Background: Screening for non-tuberculous mycobacteria (NTM) is recommended for adults with cystic fibrosis (CF). The relevance of this organism in North American pediatric CF patients is unclear as there is limited NTM prevalence data for children. We aimed to determine the prevalence of NTM in children with CF from a single expectorated sputum and identify clinical predictors of NTM isolation. Additionally, we compared two different sputum decontamination methods before mycobacterial culture.
Methods: From March to November 2004, all sputum-producing patients aged 6-18 years attending the CF clinic at the Hospital for Sick Children in Toronto, Canada, were screened for NTM. Sputum samples were processed by both a single (N-acetyl-l-cysteine + NaOH) and double (N-acetyl-l-cysteine + NaOH + oxalic Acid) decontamination method. Using our CF clinic database and patient charts we analyzed differences in FEV(1), age, sex, pancreatic sufficiency, body mass index, bacterial colonization, and antibiotic use between NTM positive and negative patients.

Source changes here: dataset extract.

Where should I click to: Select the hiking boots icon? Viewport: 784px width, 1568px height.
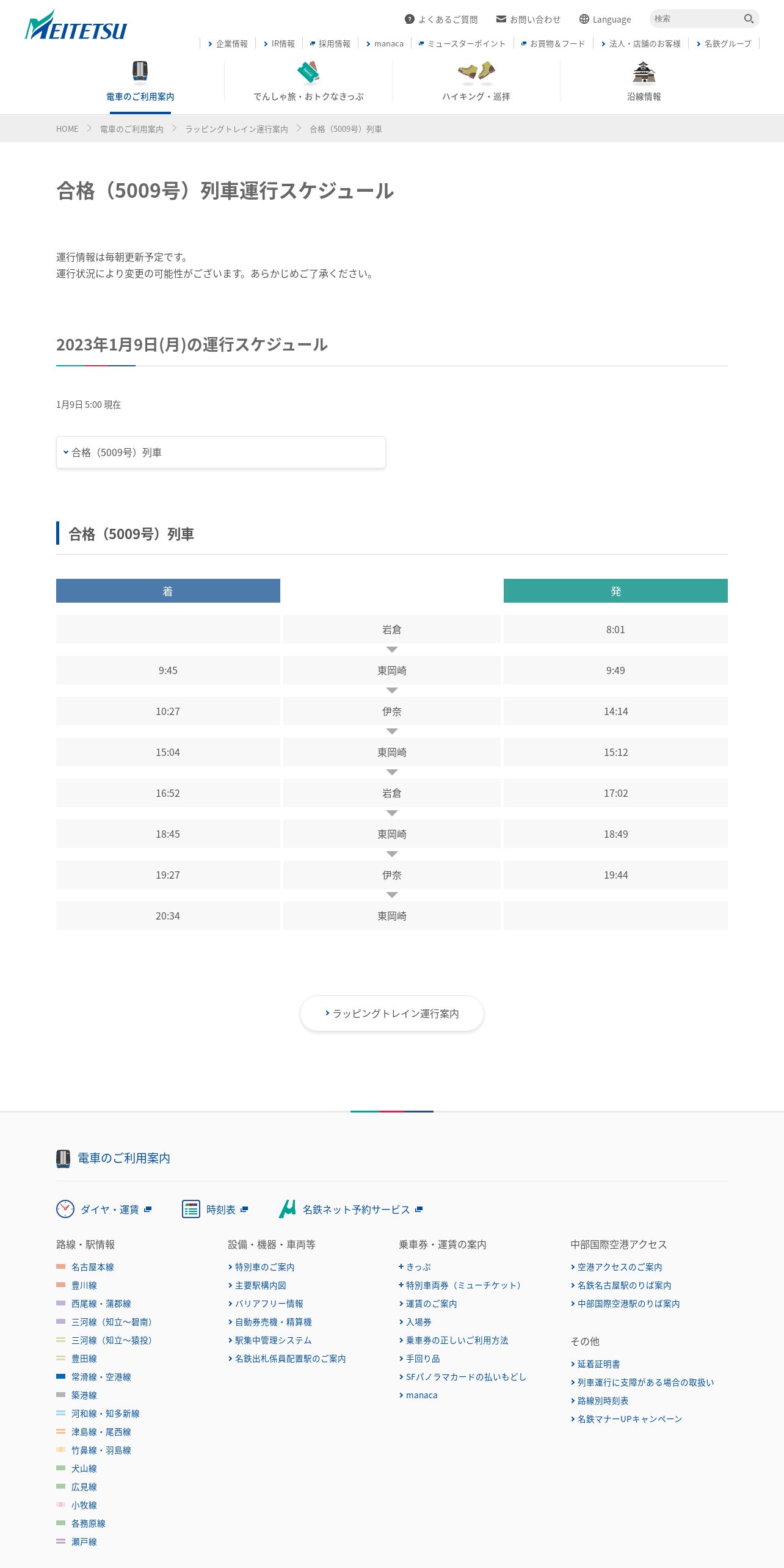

Results: Of 98 study patients, 6 (6.1%) were positive for NTM, 2 with Mycobacterium abscessus, and 4 with Mycobacterium avium complex. One patient with M. abscessus had clinically significant lung disease requiring treatment. We found no predictors of NTM isolation. The double decontamination method allowed detection of only half (3/6) of the positive NTM cultures.
Conclusions: As the NTM prevalence rate in children with CF is within the range previously reported in adults and there are no reliable clinical predictors for isolation, annual sputum screening is needed to identify NTM in children. Further research is needed to determine the best sputum decontamination method for NTM culture in pediatric patients.